La délégation américaine a pris la direction d’Islamabad, au Pakistan, pour participer aux négociations de cessez-le-feu prévues ce samedi concernant la guerre opposant les États-Unis et Israël à l’Iran. Cependant, de nouvelles tensions ont émergé vendredi entre les hauts responsables américains et iraniens, remettant en cause la tenue de ces pourparlers prévus à Islamabad, déjà marqués par une profonde méfiance.
Le désaccord porte sur les conditions d’une proposition iranienne en dix points, qui a servi de base à l’accord conclu mardi pour suspendre les combats. Les deux parties présentent désormais des versions divergentes de ce texte. Selon les informations relayées par Al Jazeera, l’un des principaux points de friction concerne l’application du cessez-le-feu à l’offensive israélienne en cours au Liban.
Le président du Parlement iranien, Mohammad Bagher Ghalibaf, a averti vendredi que cette divergence pourrait faire dérailler les négociations avant même leur commencement. Sur le réseau social X, il a souligné que deux mesures convenues mutuellement n’ont pas encore été mises en œuvre : un cessez-le-feu au Liban et le déblocage des avoirs iraniens. Il a insisté sur le fait que ces questions doivent être réglées avant le début des discussions. Mohammad Bagher Ghalibaf fera partie de la délégation iranienne au Pakistan, aux côtés du ministre des Affaires étrangères, Abbas Araghchi. En parallèle, le commandement conjoint de l’armée iranienne a déclaré avoir le « doigt sur la gâchette » face aux « abus de confiance » répétés des États-Unis et d’Israël.

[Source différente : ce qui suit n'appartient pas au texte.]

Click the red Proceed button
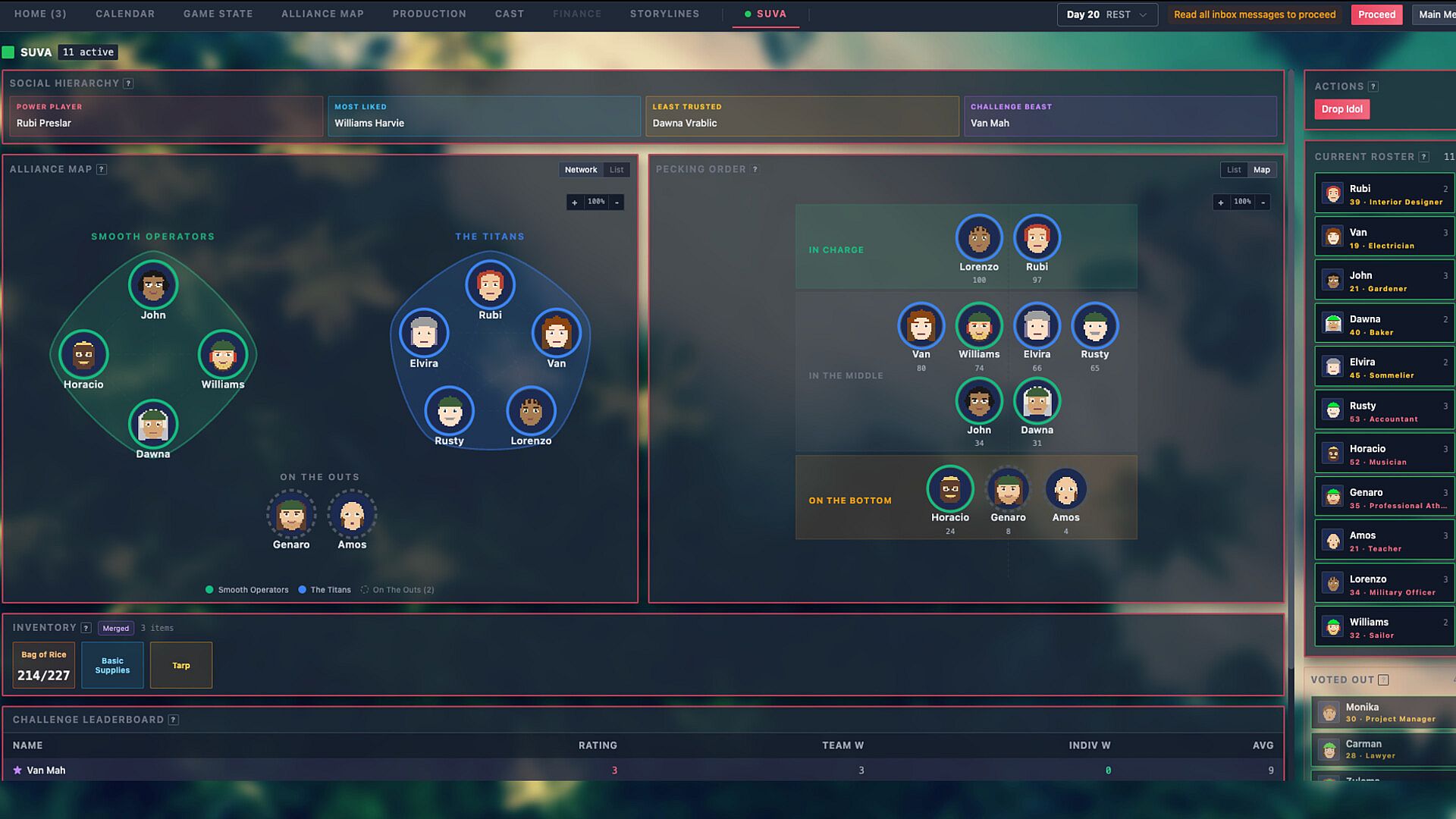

Du côté américain, Donald Trump a réitéré ses menaces à l’encontre de Téhéran. Dans une déclaration au New York Post, il a affirmé que les navires américains étaient chargés des meilleures armes jamais fabriquées, promettant une « décimation complète » en l’absence d’accord. Sur la plateforme Truth Social, il a ajouté que les Iraniens n’avaient aucune carte en main, hormis une « extorsion à court terme » via le contrôle des voies navigables internationales, en référence au détroit d’Ormuz.
Malgré ces déclarations, le vice-président américain JD Vance, qui dirige la délégation en route pour le Pakistan, a indiqué vendredi matin s’attendre à des résultats positifs, tout en précisant qu’il avait reçu des directives claires de Donald Trump. Il a prévenu que l’équipe de négociation ne serait pas réceptive si la partie iranienne tentait de les manipuler. JD Vance a été désigné pour mener ces discussions en raison de la méfiance de l’Iran envers l’envoyé spécial américain Steve Witkoff et Jared Kushner, qui avaient dirigé les précédentes sessions de pourparlers.
Les analystes cités par Al Jazeera soulignent des écarts considérables entre les deux camps sur des dossiers tels que le contrôle futur du détroit d’Ormuz, les avoirs iraniens gelés, le programme nucléaire de Téhéran et l’invasion israélienne du Liban. Les États-Unis et Israël soutiennent qu’un cessez-le-feu au Liban ne faisait pas partie de l’accord initial.
Sur le terrain, les frappes israéliennes se sont poursuivies vendredi. Le correspondant d’Al Jazeera à Tyr a rapporté qu’aucun signe de ralentissement n’était visible dans le sud du Liban. Donald Trump avait pourtant indiqué jeudi avoir encouragé le Premier ministre israélien Benjamin Netanyahu à atténuer les opérations militaires contre le Hezbollah à l’approche des pourparlers. Ces déclarations faisaient suite à une journée meurtrière mercredi, où les attaques israéliennes ont fait au moins 300 morts. Dans le même temps, le Koweït a annoncé avoir intercepté sept drones tirés depuis l’Iran vers l’espace aérien koweïtien au cours des dernières 24 heures.